Drama and whatnot aside I'm not really sure why anyone would buy the (considerably more expensive) Teensy over something RP based if RP was suitable for their needs already.
Interestingly despite being a Teensy fan I have found myself reaching more towards the RP when I can because I can't stand the Arduino API and much prefer the RP SDK. I do use Teensy without Teensyduino (Makefile based) and also a bit of the CMSIS-DSP stuff directly - but it's kinda clunky IMO.
Almost all of my embedded activities are for a my own hobby purposes, and I just like the ability to go 'as low as I can' with projects on MCUs. It's nice to be able to use the device's peripherals as much as possible (hardware DSP etc) and I'm not confident in how I'd do that on a Linux based system. I'm in to building my own ham radio Software Defined receivers and it's nice to keep it completely real time.
If I were to be doing this stuff professionally (and I am very close to people who do at work) then yeah I'd probably be using Zephyr or something.
I've also seen some cool stuff with the BeagleBone products, which have a few TI custom architecture DSPs and "realtime units" which you can communicate with via Linux.
But yeah, I can certainly see how just doing it all on a super fast MCU could be easier and cheaper without the backing of commercial enterprises.
I've always thought it would be cool to design a "poor man's zynq" hat for a SBC. Stick a RP3050 and a Lattice FPGA on there and set up some SPI / UART connections.
either way, more hardware is better and we don't want to just give people the same-old-same-old... as we mentioned there's lots of things that we can add to make the board useful to people: SWD, USB C, Lipoly batt, onboard storage, neopixel LED, etc). what peripheral/library are you specifically concerned about?
NXP just seems antithetical to an open platform.
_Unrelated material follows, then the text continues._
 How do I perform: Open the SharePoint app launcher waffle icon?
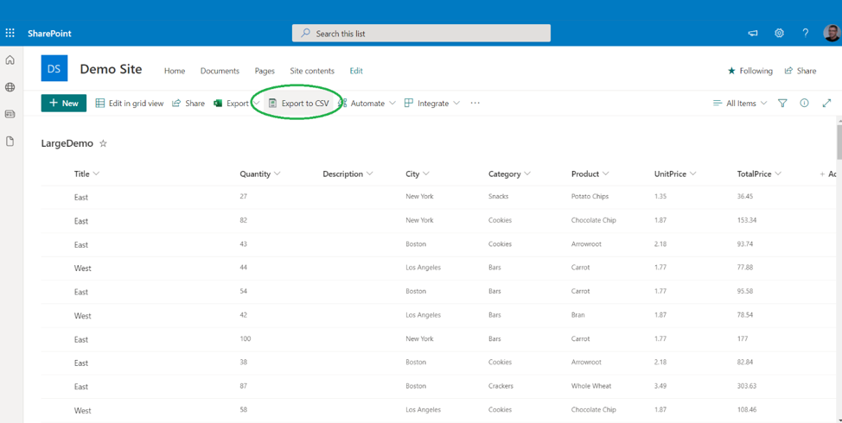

Then again Arduino went with Renesas, and they're… not great.
Otherwise it's the openness that would pique my interest. SWD headers, yes 100%. But also the documentation. No half-assed SVDs, buggy closed source flash algorithms (Microchip), wholly undocumented peripherals (looking at you Renesas), stuff like that.
Companies like STM, RP, and TI are at the other end. STM got super popular because they're cheap and the documentation is incredibly easy to get at. I think RP is following suit.
Renesas puts out some documentation, but it's really rough. Anything that has even a whiff of crypto is completely undocumented. They're also squatting on a few Rust crates where Espressif actually hired a Rust developer to work on their Rust HAL. The most comical thing is that while they version their reference manual they don't seem to update it and instead issue a ton of broad errata that apply to multiple manuals.
Before the acquisition Atmel's documentation was well written and organized.
These chips have perfectly-fine ROM USB bootloaders and SWD, don't ruin them by adding extra garbage.